Island Social Club, Haggerston: ‘Soul-lifting celebration of Caribbean culture’

Rotis ‘made with love’ and twice-cooked plantain. Photograph: Chiron Cole

When I visit Island Social Club, it is the hottest day ever recorded in London, with temperatures reaching a sweltering 38 degrees. I am angry and sweating from the nightmarish train journey over.

But I soon discover that this gem of a restaurant – a year-long residency at Curio Cabal on Kingsland Road – is worth battling the heat for. 

Island Social Club was founded by chef Marie Mitchell and drinks specialist Joseph Pilgrim with the aim of reviving the British Caribbean culture in Hackney.

As Caribbean Londoners and keen supper-clubbers, they wanted to fill the space left by the disappearance of the once thriving Caribbean social scene in London, bringing it back to life through rum and roti. 

As my friend and I settle down outside in a wood-panelled area with a corrugated iron roof and walls decorated with painted plants, it’s hard not to feel relaxed.

We order cocktails, opting for the “Trini Lime” with bitters, sugar and Clarke’s Court Pure White Overproof Rum, and, feeling adventurous (or maybe it’s the heat), the “Scotchy Margarita” – a seemingly dangerous combination of margarita and scotch bonnet chilli peppers.

Both are delicious – the “Trini Lime” is refreshing while retaining the intensity of a rum punch, and the kick of the “Scotchy Margarita” gives it a welcome added layer of flavour. 

‘A gem’: Island Social Club was created to revive British Caribbean culture in Hackney.
Photograph: Chiron Cole

Alongside our drinks we pick salt fish fritters and (gluten-free and vegan) plantain to start from the short and selective menu.

The plantain is twice-cooked and blackened, giving the warm slices a sweet and moreish taste and soft texture.
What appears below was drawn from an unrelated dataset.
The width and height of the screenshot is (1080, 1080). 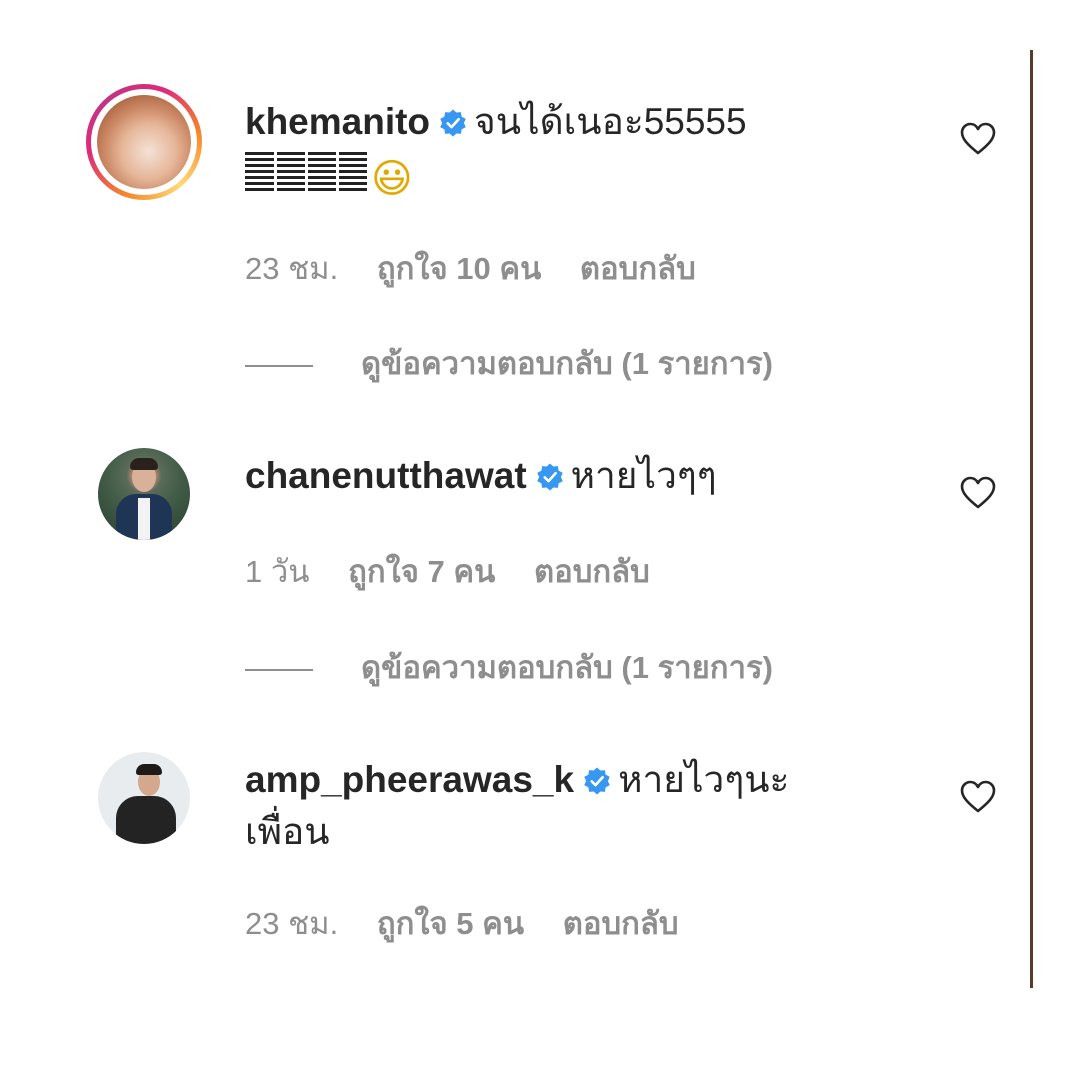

The fritters, a delightful bright yellow colour from being deep fried in a Jamaican curry mix, are sensational. With a crispy outside and chewy inside packed with flavours of scallion, thyme and scotch bonnet, they are a definite contender for the best dish of the evening. 

Next up is the restaurant’s staple – curries or stews with roti. Brought to the Caribbean in the 1830s by indentured labourers from South Asia, roti is a buttery, layered flatbread and a symbol of the Caribbean’s diverse history.
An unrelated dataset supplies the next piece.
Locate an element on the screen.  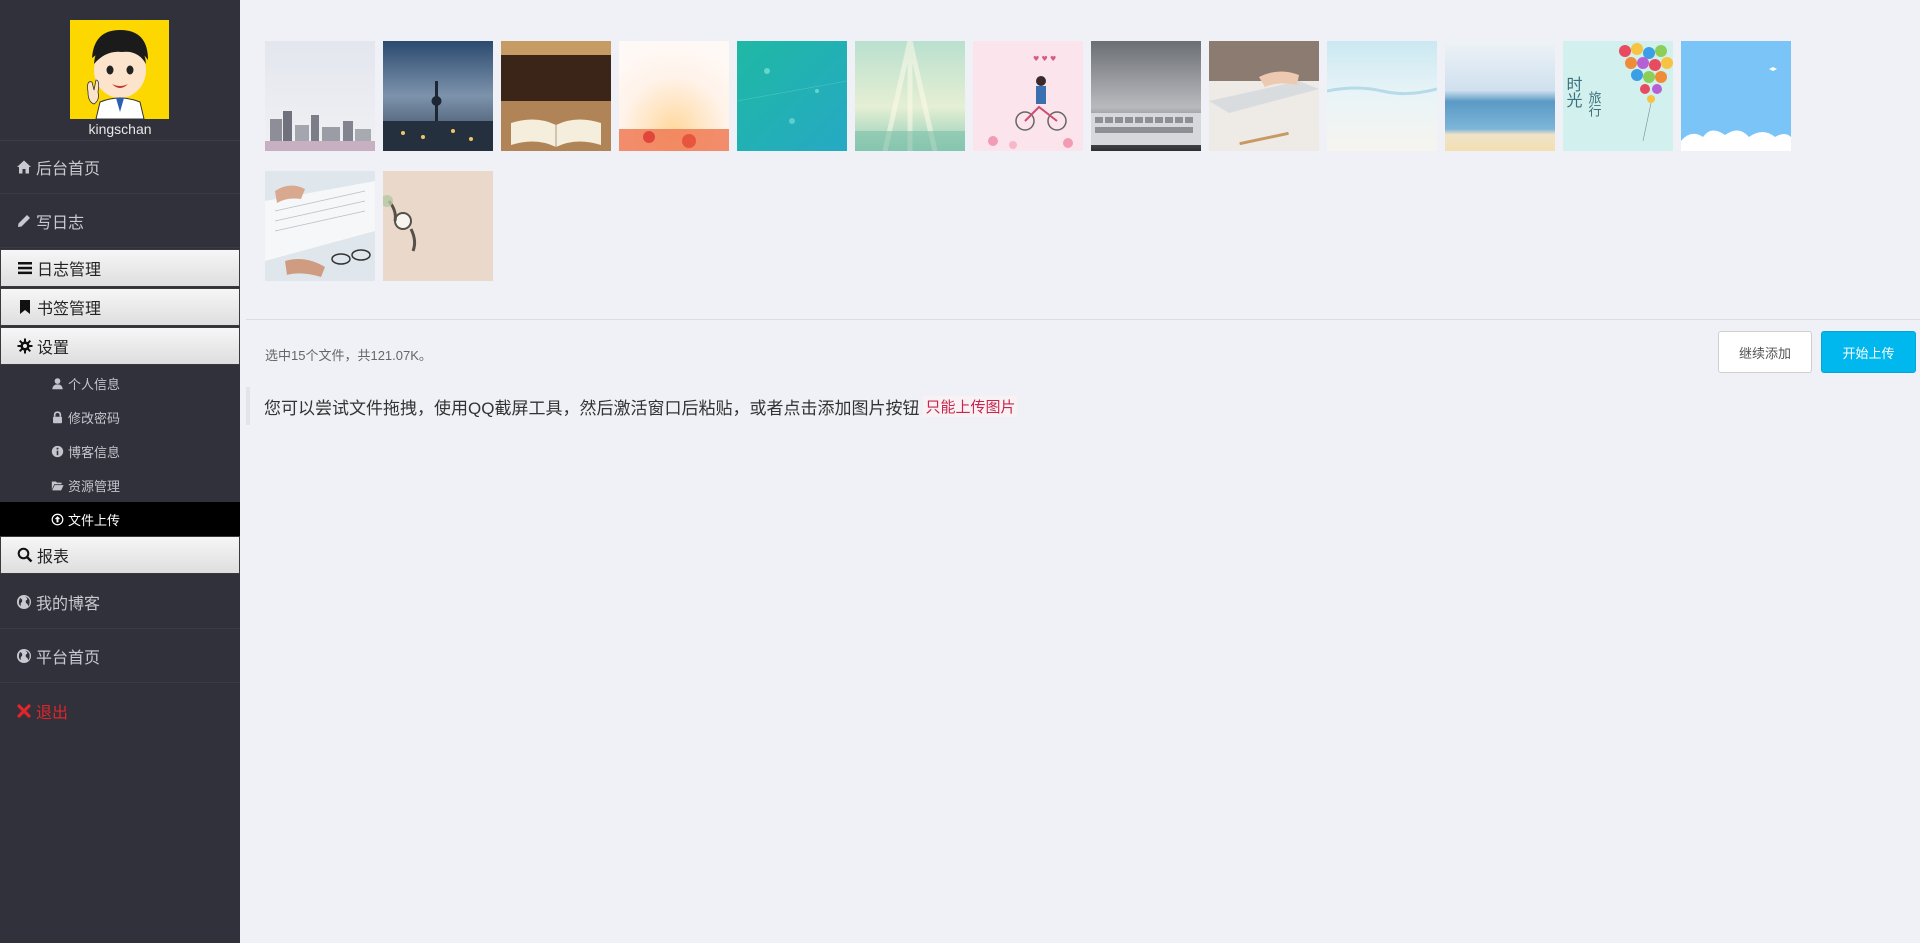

Here, the roti is “made with love”, and it certainly inspires a lot of love when you taste it; it is warm, squishy and griddled to perfection.

Although the question of the best way to eat a roti is riddled with contention and debate, it is agreed that it should be used to mop up a hearty curry or stew.

We go for the Curry Mutton and the Italist – a slow cooked vegan vegetable stew with coconut, cabbage, sweet potato, chilli and ginger. 

If you are a meat-eater, I couldn’t recommend the Curry Mutton more highly. Marinated for 24 hours, the meat is soft and tender, lentils and potatoes give it a home-cooked feel and strong notes of garlic and ginger add real complexity and depth to the sauce. 

The Italist by comparison is subtler, but still with a delicious balance of spice and sweetness.

Over the course of the evening as the restaurant fills up, there is a real feeling of revival in the air with everyone sitting, enjoying excellent food and each other’s company and even forgetting about the unbearable heat for a moment. 

Island Social Club is a soul- lifting celebration of Caribbean culture in London which you’d be mad to miss.